Prescribing of medication to prevent glucocorticoid harms in patients with Polymyalgia Rheumatica: a cross-sectional study and two emulated target trials in the Clinical Practice Research Datalink Aurum
Helen Twohig, David Jenkinson, James Bailey, Samantha Hider, Ian C Scott, Sara Muller
Abstract Objectives Polymyalgia rheumatica (PMR) is a common indication for long-term glucocorticoid (GC) treatment. Bone- and gastro-protective medications are recommended for those at high-risk of adverse events from GCs but no trials have evaluated their effectiveness in PMR. We describe bone-/gastro-protective medicine prescribing in people with PMR and evaluate its impact on adverse GC outcomes using a target trial approach. Methods A sample of >40,000 individuals aged ≥50 years, with a coded PMR diagnosis from January 2010-March 2022, prescribed GCs within 21 days of first PMR diagnosis code, was constructed in CPRD Aurum. Prescriptions were defined as prevalent (pre-PMR diagnosis), incident (at diagnosis), or late (post-diagnosis, still GC-treated), reported stratified by age/gender/deprivation.

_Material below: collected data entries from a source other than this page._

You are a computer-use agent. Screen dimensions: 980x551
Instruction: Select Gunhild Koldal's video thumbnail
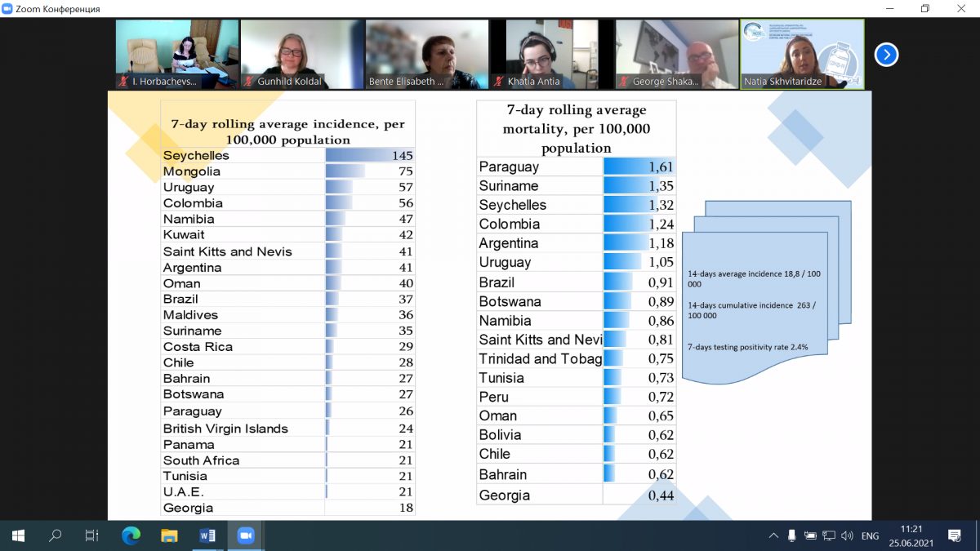click(302, 54)
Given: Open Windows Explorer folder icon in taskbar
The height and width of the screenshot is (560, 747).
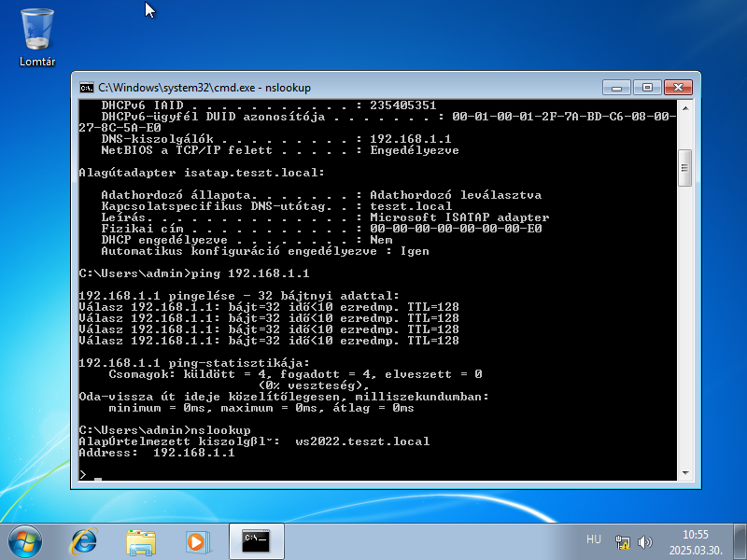Looking at the screenshot, I should pos(141,539).
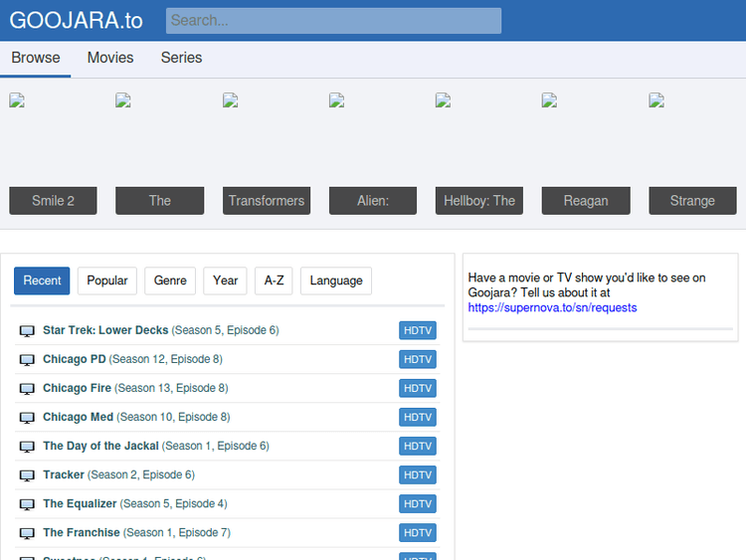This screenshot has height=560, width=746.
Task: Click the TV icon next to Tracker
Action: click(x=27, y=475)
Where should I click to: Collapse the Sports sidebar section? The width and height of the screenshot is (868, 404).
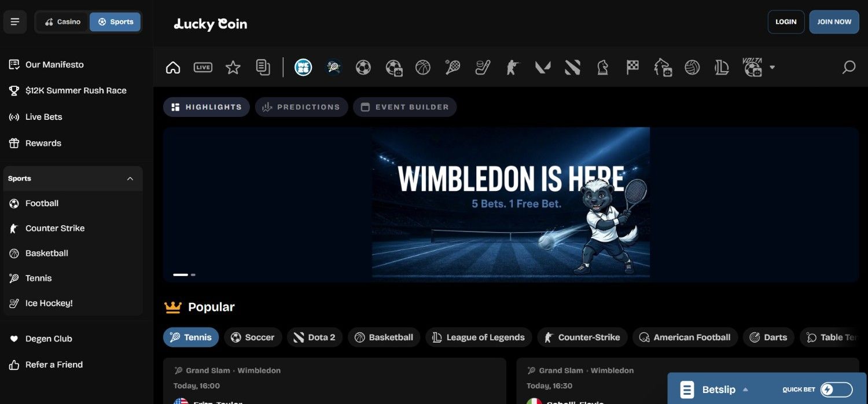[130, 179]
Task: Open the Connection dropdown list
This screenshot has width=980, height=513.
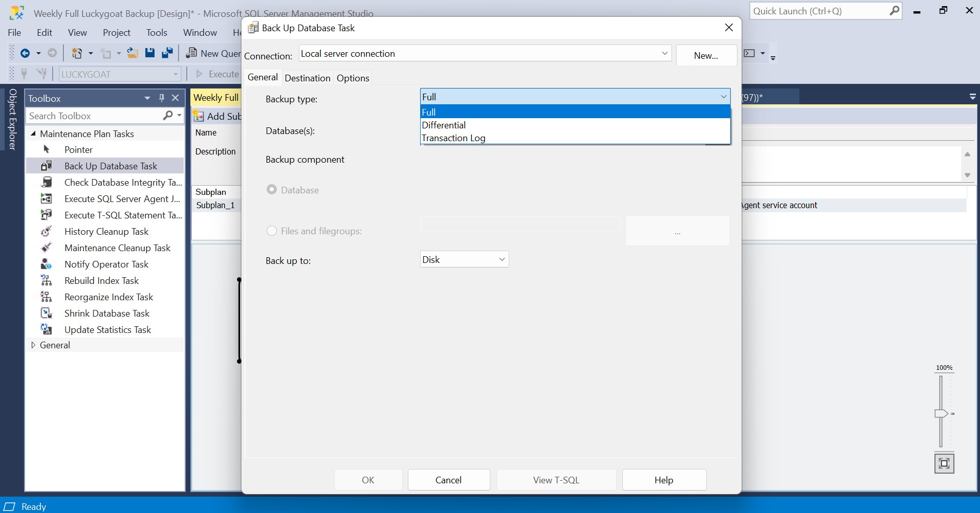Action: (664, 53)
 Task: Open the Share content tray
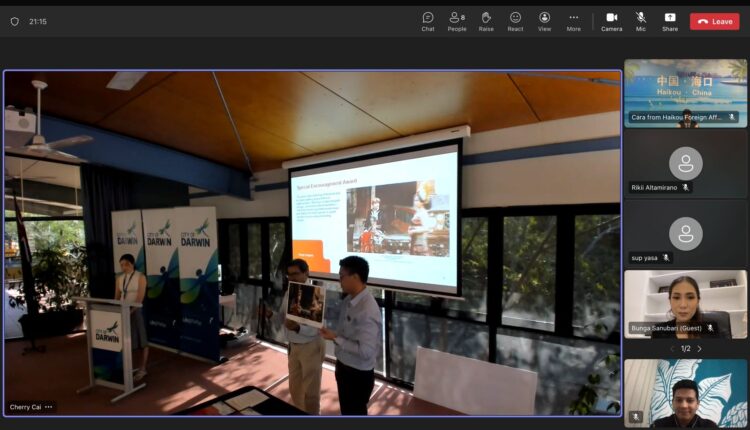point(670,21)
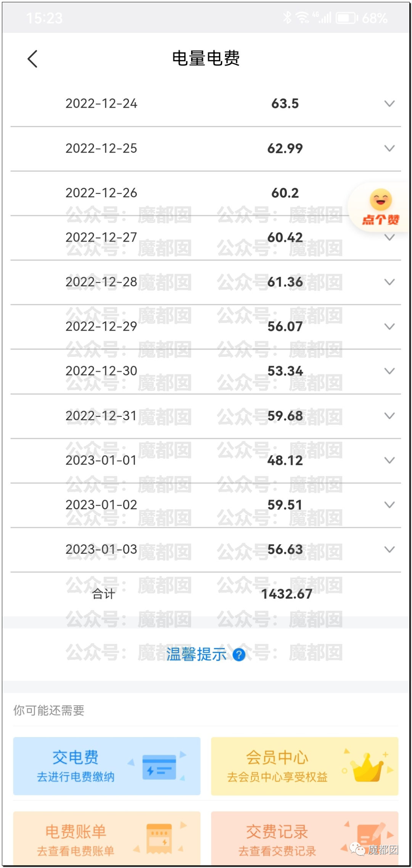Expand the 2022-12-30 entry chevron
Screen dimensions: 412x868
[x=389, y=371]
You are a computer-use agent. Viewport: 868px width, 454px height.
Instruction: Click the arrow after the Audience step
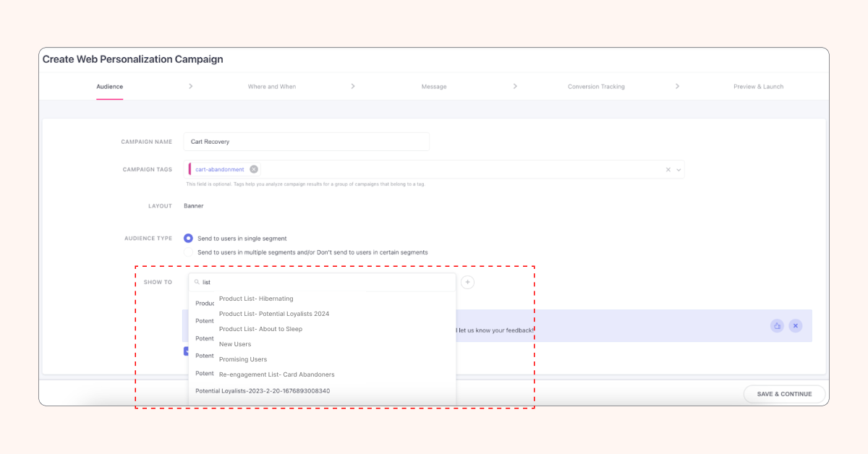[190, 86]
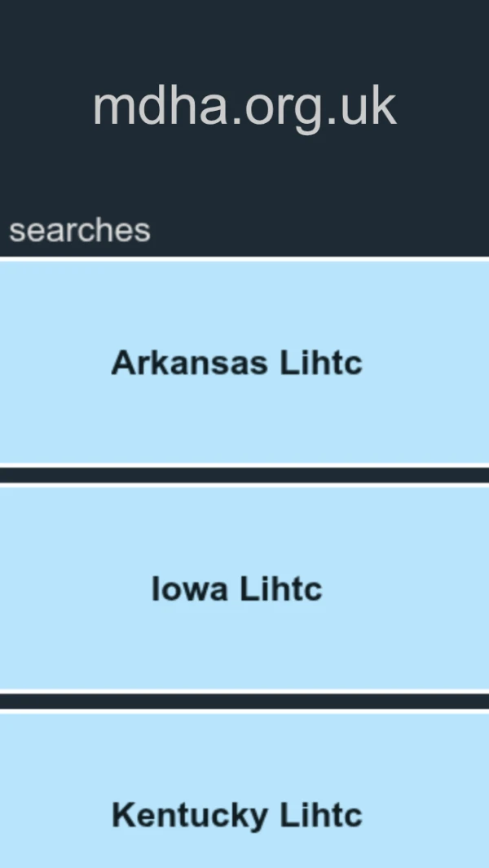Follow the bold Kentucky Lihtc text

point(236,815)
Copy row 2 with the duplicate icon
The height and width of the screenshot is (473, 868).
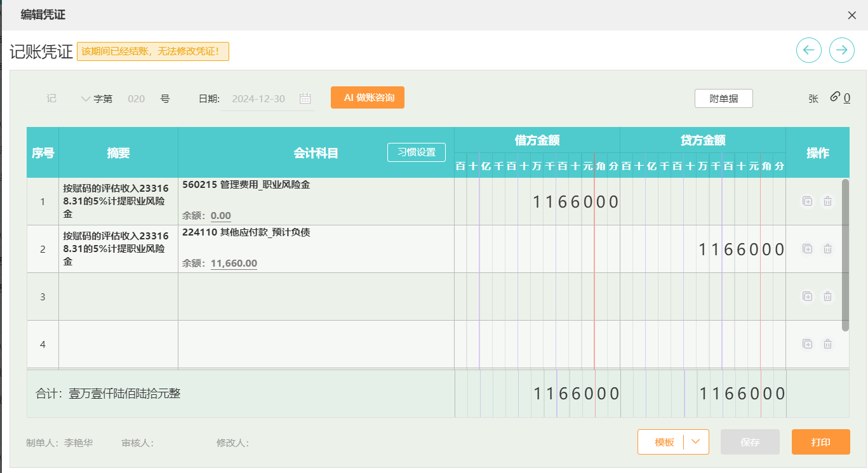tap(808, 249)
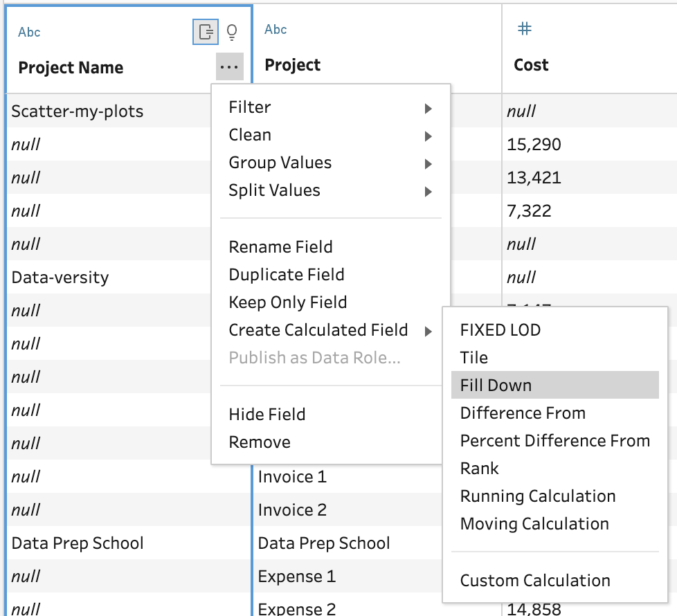Screen dimensions: 677x616
Task: Expand the Split Values submenu
Action: [275, 190]
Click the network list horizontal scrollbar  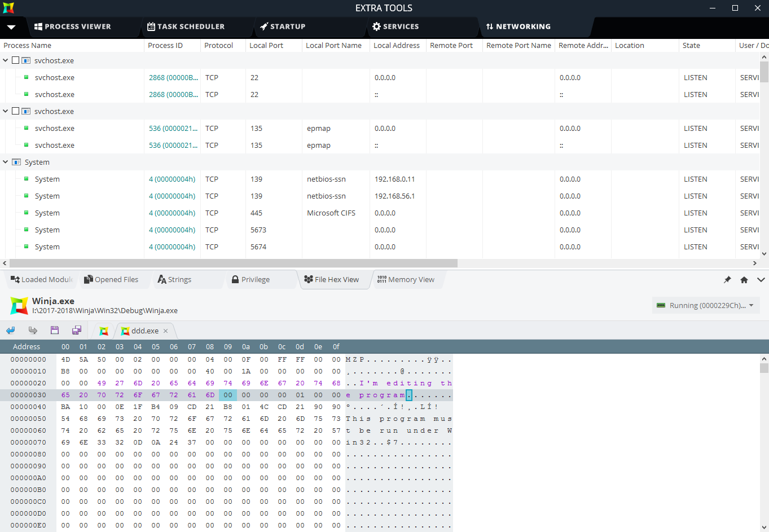coord(234,263)
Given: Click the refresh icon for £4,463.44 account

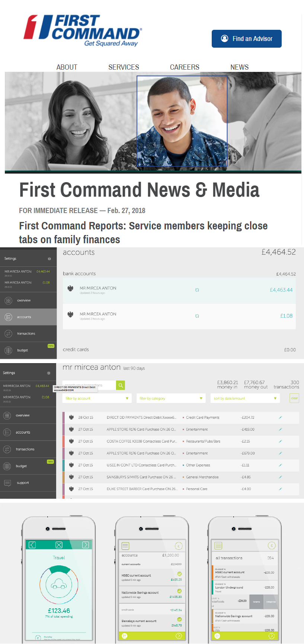Looking at the screenshot, I should tap(197, 290).
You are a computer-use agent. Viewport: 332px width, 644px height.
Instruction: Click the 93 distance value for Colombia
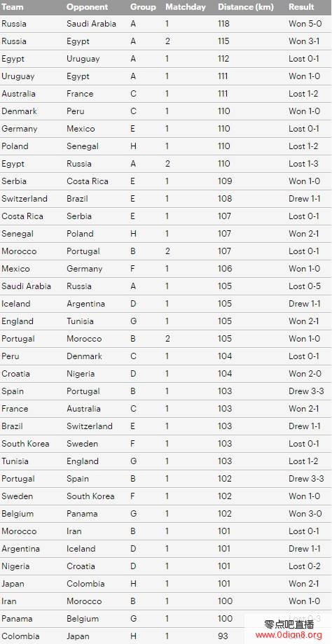(x=224, y=636)
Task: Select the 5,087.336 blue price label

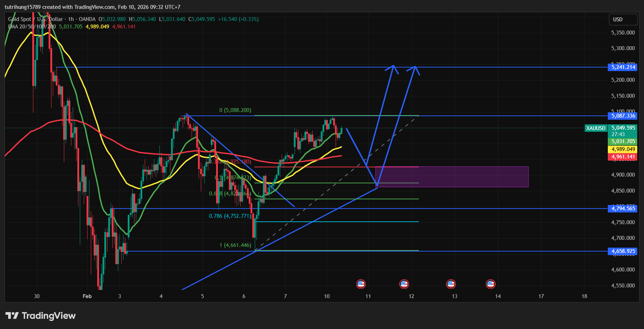Action: click(x=623, y=116)
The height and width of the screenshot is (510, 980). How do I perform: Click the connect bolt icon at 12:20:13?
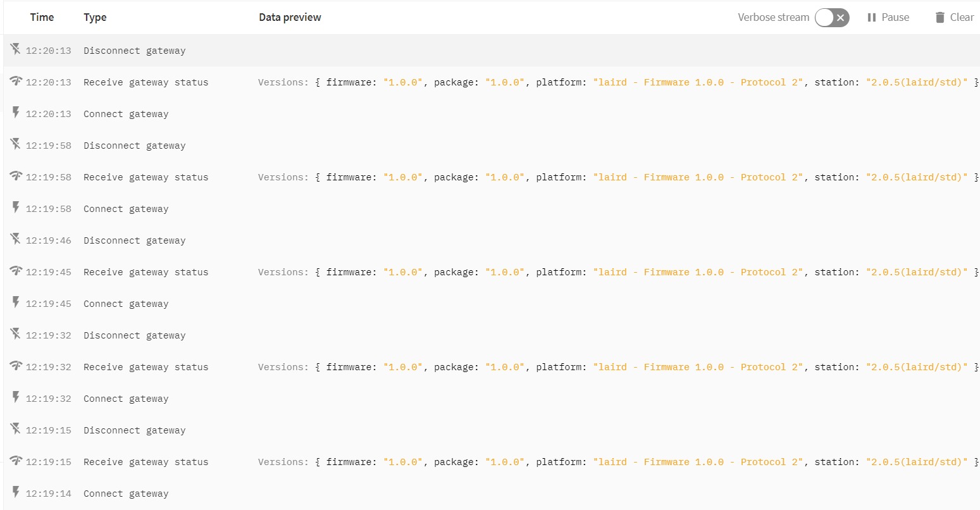[16, 113]
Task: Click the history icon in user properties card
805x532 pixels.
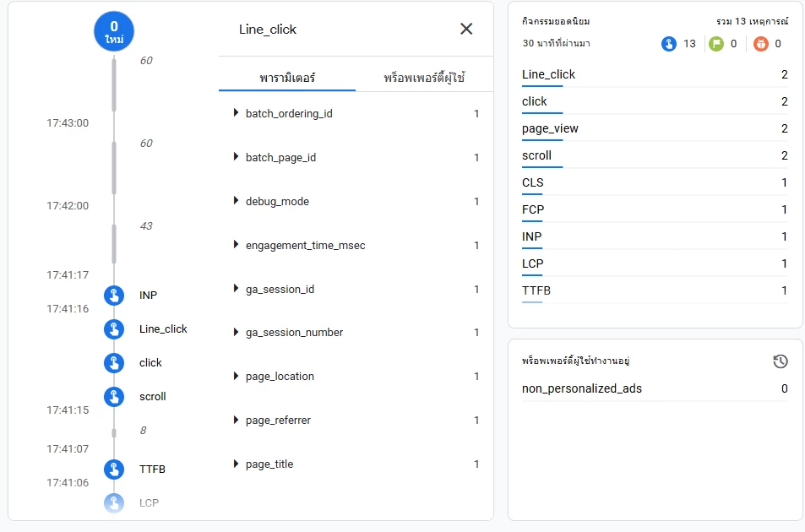Action: pyautogui.click(x=781, y=361)
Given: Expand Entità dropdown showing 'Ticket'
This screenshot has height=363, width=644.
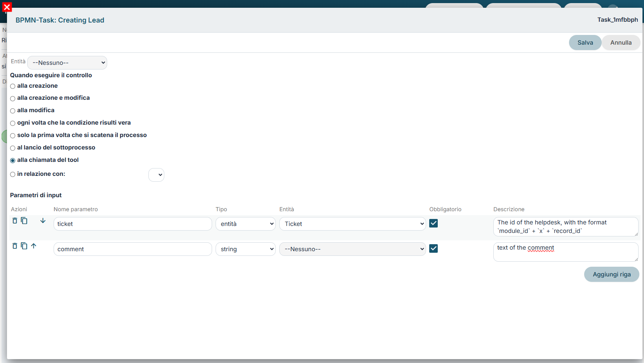Looking at the screenshot, I should pyautogui.click(x=353, y=224).
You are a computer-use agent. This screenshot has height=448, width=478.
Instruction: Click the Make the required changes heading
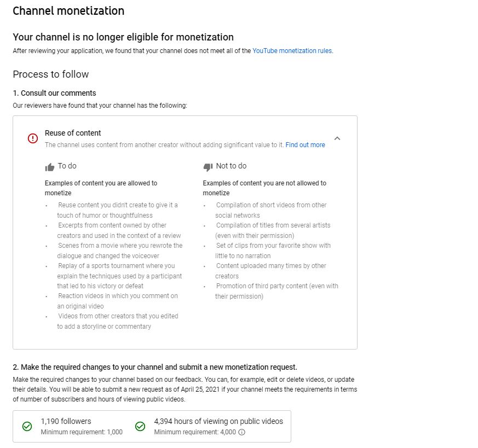click(x=155, y=367)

A target-trial approach assessed the effect of: a) bisphosphonates on fragility fractures and b) proton-pump inhibitors/H2-receptor antagonists (PPIs/H2RAs) on gastrointestinal (GI) ulceration/bleeding. Treatment effect, adjusted for confounders, was modelled using targeted maximum likelihood estimation. Results 67.2% were co-prescribed bisphosphonates and 78.6% PPIs/H2RAs. Males and those in more deprived areas were less likely to receive bisphosphonates. 1.40% (95%CI 1.10%,1.70%) of those prescribed vs 2.32% (2.12%,2.52%) of those not prescribed bisphosphonates for 12 months experienced a fracture (risk difference 0.92% points [0.56%,1.27%], NNT 109). Prescribing gastro-protective medications was not associated with serious GI events. Conclusion Rates of prescribing to mitigate GC harms are higher than previously reported. Bisphosphonates are associated with approximately one less fragility fracture per year for every 100 people treated. Gastro-prophylaxis is not associated with reduced risk of GI ulceration/bleeding, suggesting potential to reduce prescribing for this indication.